13. CANCELLATIONS: After acceptance by Seller, orders shall not be subject to cancellation by Buyer except with Seller's consent and upon terms that will indemnify Seller against all direct, incidental and consequential loss or damage.

14. EXPORT: If the Products are to be exported, this order is subject to Seller's ability to obtain export licenses and other necessary papers within a reasonable period. Buyer will furnish all Consular and Custom declarations and will accept and bear all responsibility for penalties resulting from errors or omissions thereon. Buyer shall not re-export the Products or any goods or items which incorporate the Products if the re-export would violate United States export laws.

15. LIMITATION ON ASSIGNMENT: Neither party may assign any of its rights or obligations hereunder without the prior written consent of the other except that Seller shall have the right to assign to any company with which it is affiliated or to any corporation into which it shall be merged, with which it shall be consolidated, or by which it, or all or substantially all of its assets, shall be acquired.

16. OTHER RIGHTS OR REMEDIES: Except as otherwise provided herein, any rights or remedies granted hereunder to either party shall be in addition to, and not in lieu of, any other rights or remedies of such party at law or in equity.

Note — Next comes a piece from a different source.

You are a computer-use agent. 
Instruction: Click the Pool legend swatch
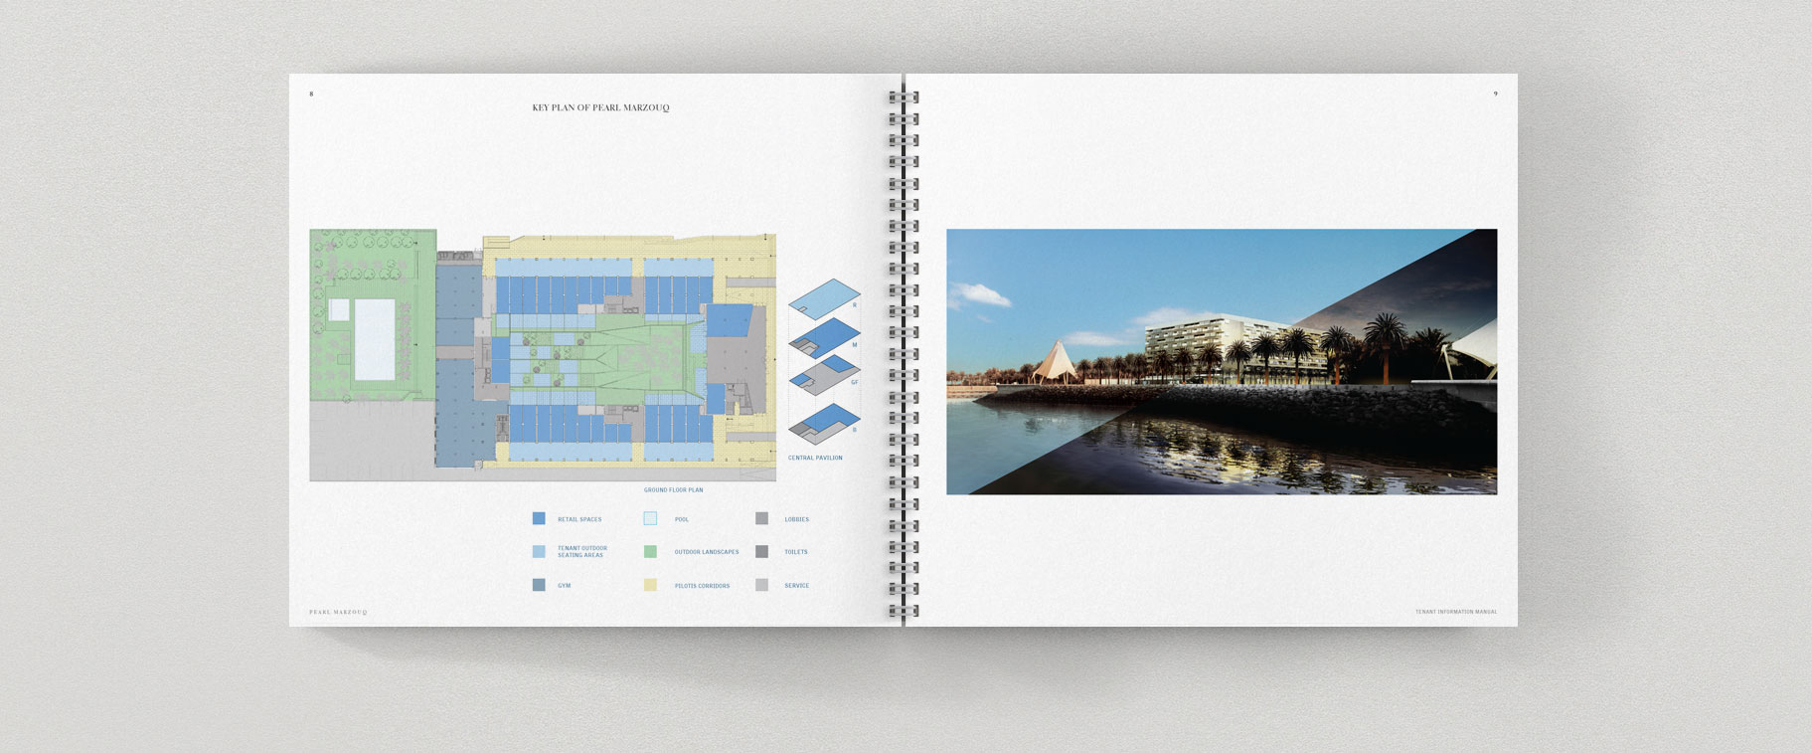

17. ENTIRE AGREEMENT: This document contains the entire agreement between Seller and Buyer and constitutes the final, complete and exclusive expression of the terms of the agreement, all prior or contemporaneous written or oral agreements or negotiations with respect to the subject matter hereof being merged herein. By way of illustration and not limitation, Buyer's order shall be deemed to incorporate, without exception, all the terms and conditions hereof notwithstanding any order form of Buyer containing additional or contrary terms or conditions, unless Buyer shall have expressly advised Seller to the contrary in a writing apart from such order form, and no acknowledgment by Seller of, or reference by Seller to, or performance by Seller under, an order of Buyer shall be deemed to be an acceptance by Seller of any such additional or contrary terms or conditions. In the event of a written request by Buyer for additional or contrary terms or conditions, then such modifications may be made in these terms and conditions only by a written instrument signed by one of Seller's officers.

18. SEVERABILITY: In the event that any provision hereof shall violate any applicable statute, ordinance, or rule of law, such provision shall be ineffective to the extent of such violation without invalidating any other provision hereof.

19. GOVERNING LAW AND VENUE: This document and the sale of all Products shall be governed by and construed in accordance with the laws of the State of Ohio, as applicable to contracts executed and wholly performed therein. Any legal action to interpret and/or enforce this Agreement must be venued exclusively in Montgomery County, Ohio a Buyer hereby assents to the jurisdiction of and venue in Montgomery County, Ohio.

If you do not object to the following terms and conditions within a reasonable time Seller may presume you have accepted all of these terms and conditions. Any objection must (1) be in writing, (2) list specifically each term or condition with which you disagree, (3) indicate why you disagree with the term or condition. Seller will not accept your standard agreement, contract, or your boilerplate terms or conditions as a valid objection unless your objection to Seller’s Terms and Conditions has been clearly indicated as required above.